RETIREMENT AND CONSULTING AGREEMENT

This Retirement and Consulting Agreement (“Agreement”) is entered into by and between Thomas & Betts Corporation, a Tennessee corporation (the “Company”), and Kenneth W.  Fluke (“Executive”).

BACKGROUND :

Executive is employed by the Company as its Senior Vice President and Chief Financial Officer.   Executive has informed the Company of his intention to retire in October 2009.  The Company and Executive desire to provide certain retirement benefits and to provide for continued services in a consulting capacity following retirement, all to ensure smooth transition.  The Company and Executive intend, by this Agreement, to establish the terms and conditions of Executive’s retirement and consulting services.

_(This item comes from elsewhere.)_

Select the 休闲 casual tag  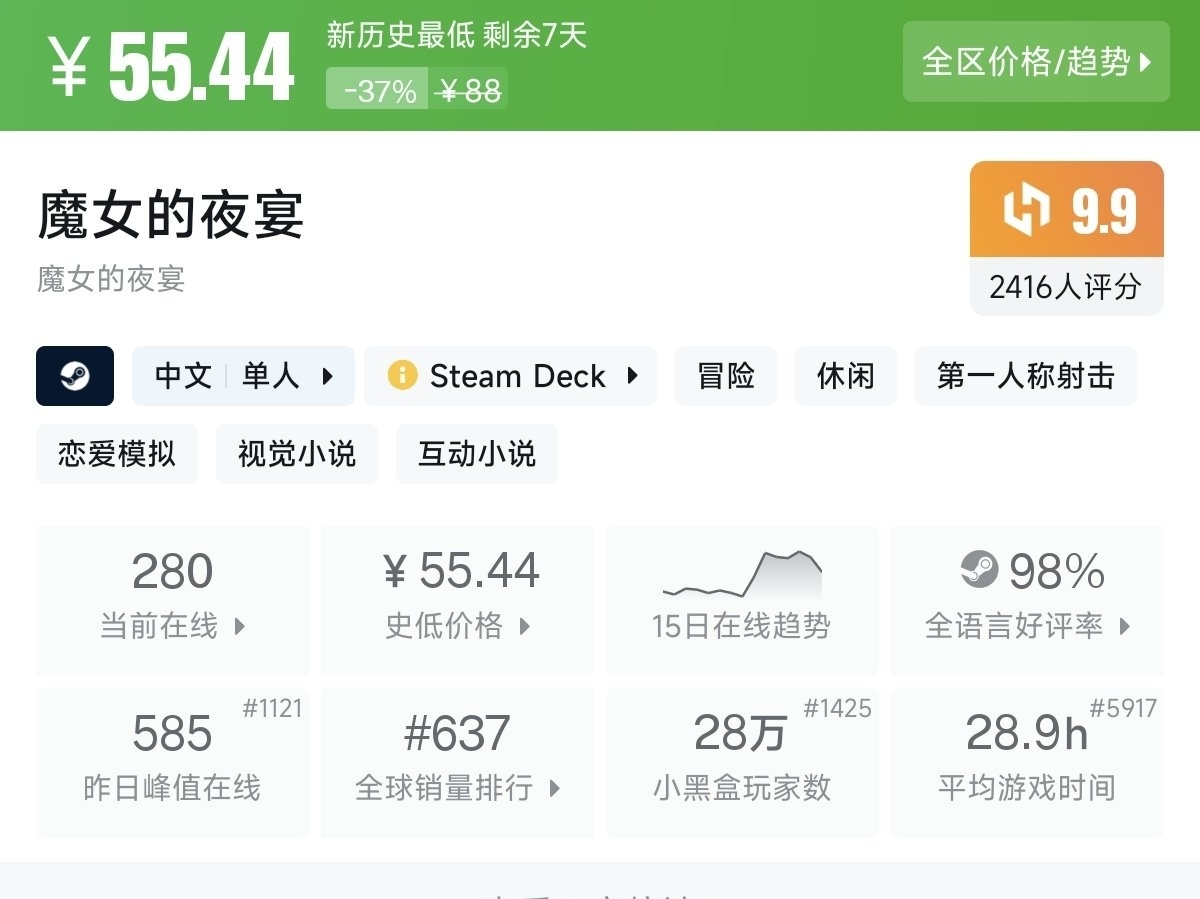tap(846, 376)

NOW, THEREFORE, in consideration of the mutual promises and covenants herein contained and intending to be legally bound hereby, the Company and Executive agree as follows:

1.       Retirement .  Executive’s retirement shall occur automatically pursuant to the terms of this Agreement on October 1, 2009 (the “Retirement Date”) in the event Executive’s death or other termination of employment has not occurred before the Retirement Date.   Upon Executive’s retirement on the Retirement Date, Executive shall be entitled to the Retirement benefits set forth in Section 2 and the payments set forth in Section 3 of this Agreement.  Executive shall not be entitled to any benefits or payments under this Agreement if Executive’s death or other termination of employment occurs before the Retirement Date.

2.       Retirement Benefits .

(a)      Discretionary Bonus .  The Company shall pay Executive (or his beneficiary) a lump sum payment during the 2½ month period ending March 15, 2010 equal to 100% of the annual bonus that would have been payable to Executive under the terms of the Thomas & Betts Corporation Management Incentive Plan with respect to performance during 2009 had Executive been employed by the Company on the date payments are made to employees under such Plan.

(b)       Options and Restricted Stock .  The Company’s Compensation Committee shall take any and all actions necessary under the Thomas & Betts Corporation 2008 Stock Incentive Plan and the Thomas & Betts Corporation Equity Compensation Plan to (i) waive the forfeiture of Executive’s restricted stock that would otherwise occur on October 2, 2009, (ii) provide that the restricted stock held by Executive on October 1, 2009 shall become vested on the date such restricted stock was scheduled to vest (absent Executive’s termination of employment) provided Executive complies with the terms of the Employment Proprietary Information and Invention Agreement signed by Executive on June 12, 2000 (the “Non-compete Agreement”), (iii) cause all options granted to Executive and outstanding on the Retirement Date to become fully vested on the Retirement Date, and (iv) cause all such options to remain exercisable until the earliest of (A) the stated expiration date of the option, (B) the third anniversary of the Retirement Date, or (C) the tenth anniversary of the original date of grant of the option.


(c)       Benefits under Company Plans and Arrangements .  Executive shall be entitled to benefits under the following plans and arrangements in accordance with the terms of the applicable plan or arrangement:  (i) the Thomas & Betts Corporation Executive Retirement Plan; (ii) The Thomas & Betts Corporation Supplemental Executive Investment Plan; (iii) Part A of the Thomas & Betts Pension Plan; (iv) the Thomas & Betts Corporation Employees’ Investment Plan; (v) the executive life insurance program (with no further premium payments made by the Company);  (vi) the Indemnity Agreement entered into between the Company and Executive; and (vii) coverage under the Company’s D&O policy.